Why The Things You Think You Deserve You Lose?
#1: John Berger's Ways of Seeing (Book of the month)
#2: Why The Things You Think You Deserve You Lose?
#1: John Berger's Ways of Seeing (Book of the month)
Written by Ayesha
A book adaptation of a television show, Ways of Seeing can be read as many things. It’s studied in universities and even considered as an essay on art criticism.
What does reading Ways of Seeing mean for the common reader?
Ways of Seeing is a philosophically artistic book. It combines art with philosophy, history, and culture. It examines what makes paintings seen - how we see them and how by looking at a painting, we see ourselves.
Because when we really reflect on the way we look at works of art - be it anything visual - we’re looking at many things at once. These dimensions of seeing, or ways of seeing, are how we even watch ourselves.
It instills in us this whole new thought process of perceiving the world. Our internal world is then transparently characterized by the external. A painting is vain only so long as it provokes a personal feeling deep within us. And that’s why paintings, both historically and culturally, have been placed on a pedestal for self-examination and self-expression.
It’s not art because it uses color, patterns, hues, and forms. It’s artistic because it mimics human identity, it implants humanity on a blank canvas.

• ITEMS:
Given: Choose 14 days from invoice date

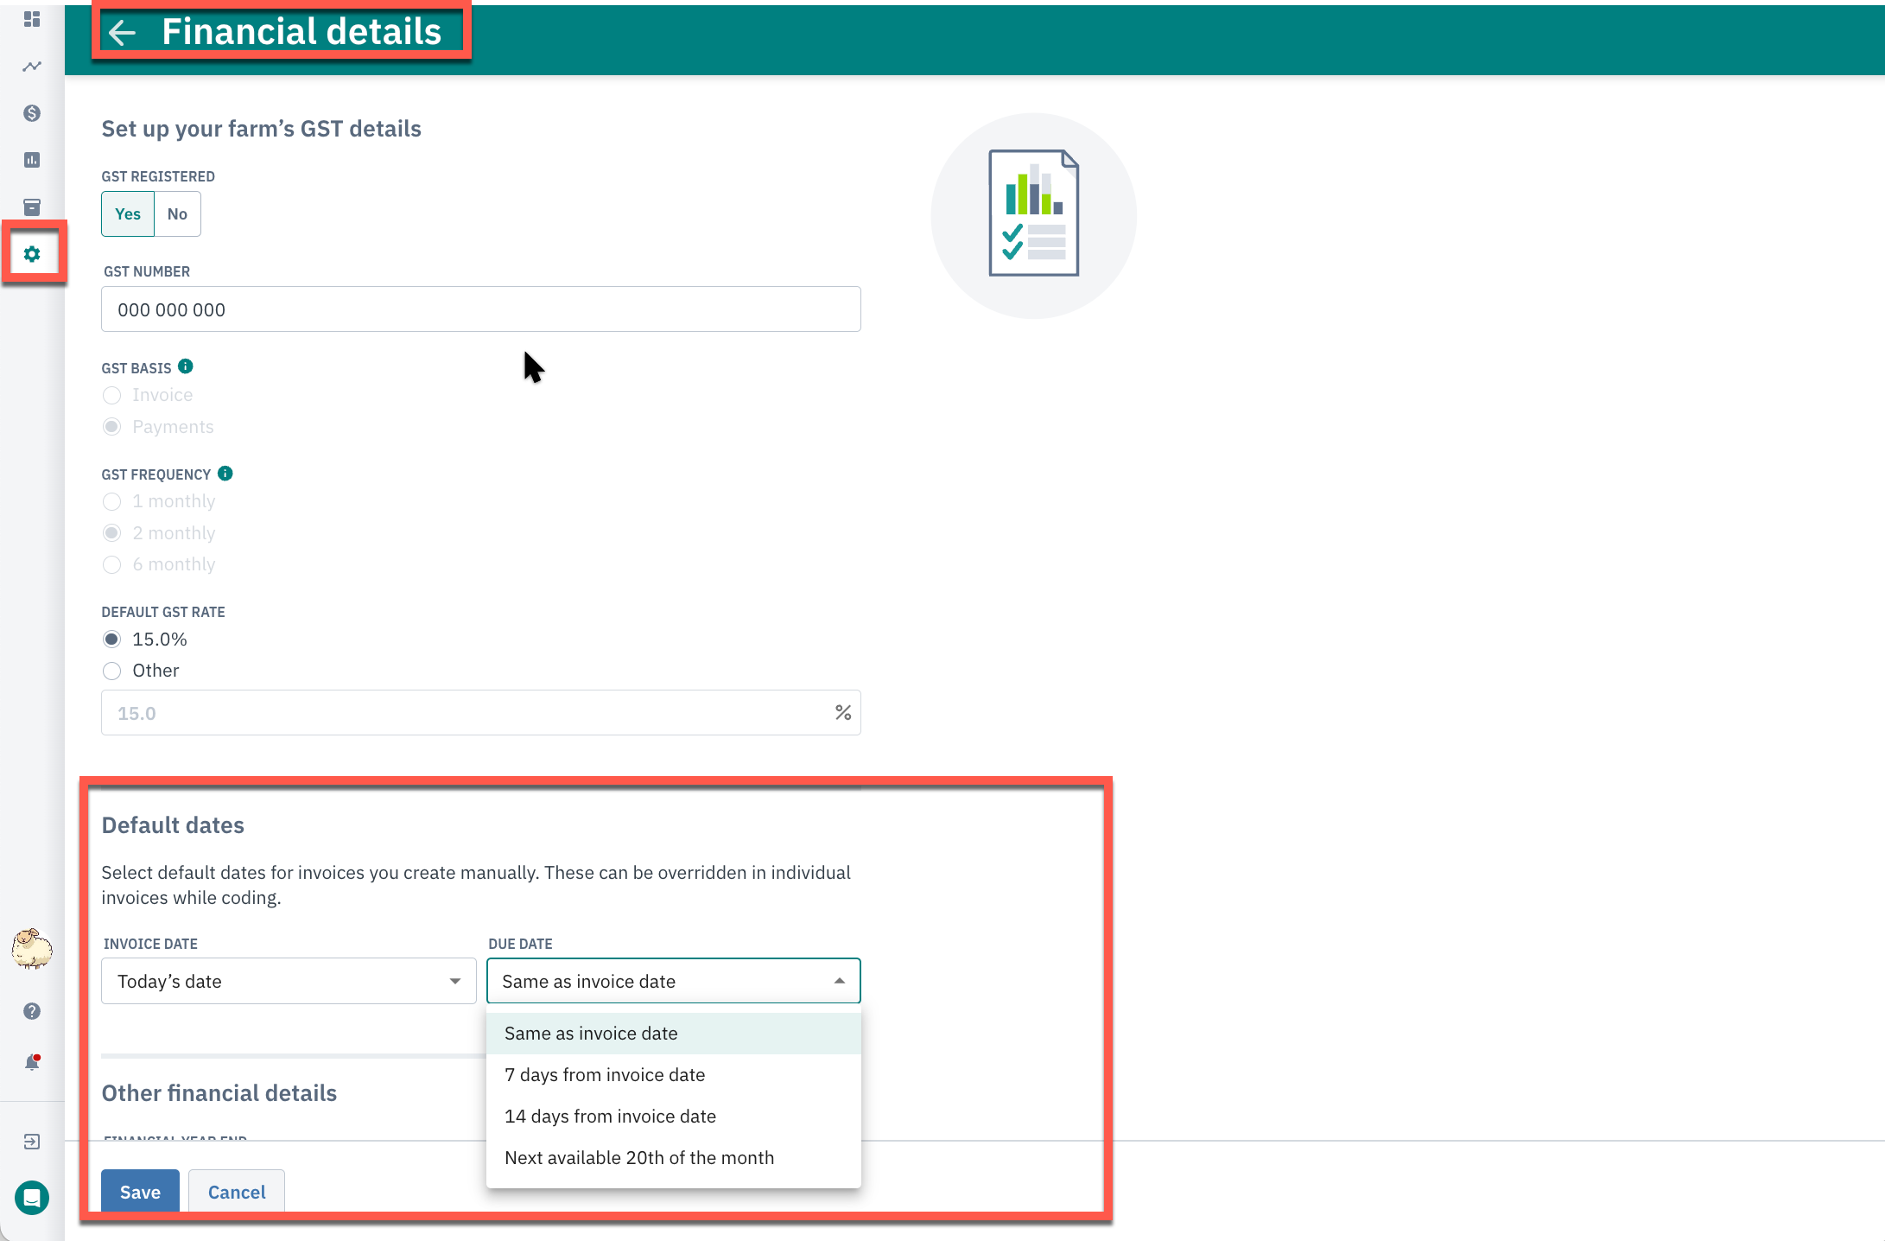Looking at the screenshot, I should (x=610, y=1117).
...
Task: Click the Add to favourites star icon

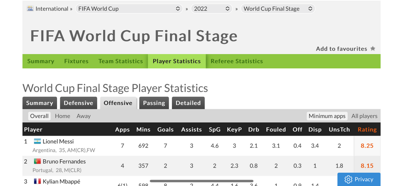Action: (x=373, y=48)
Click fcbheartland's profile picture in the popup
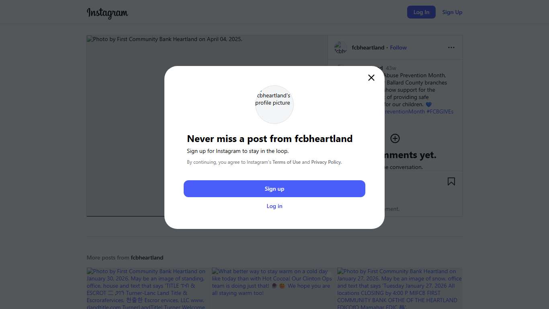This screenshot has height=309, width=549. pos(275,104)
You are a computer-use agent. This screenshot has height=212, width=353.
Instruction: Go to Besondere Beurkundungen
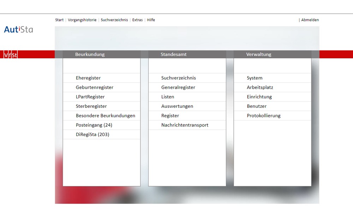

• PROBLEM SET:
- 1) List the four things that the Ways of Seeing piece, in the sentence starting "It's not art because," says it uses.
- 2) Output the part of the Ways of Seeing piece that opens with the words containing "It instills in" and closes with "a blank canvas.".
The data have no connection to the Ways of Seeing piece.

• SOLVED TASKS:
- 1) color, patterns, hues, forms

- 2)
It instills in us this whole new thought process of perceiving the world. Our internal world is then transparently characterized by the external. A painting is vain only so long as it provokes a personal feeling deep within us. And that’s why paintings, both historically and culturally, have been placed on a pedestal for self-examination and self-expression.
It’s not art because it uses color, patterns, hues, and forms. It’s artistic because it mimics human identity, it implants humanity on a blank canvas.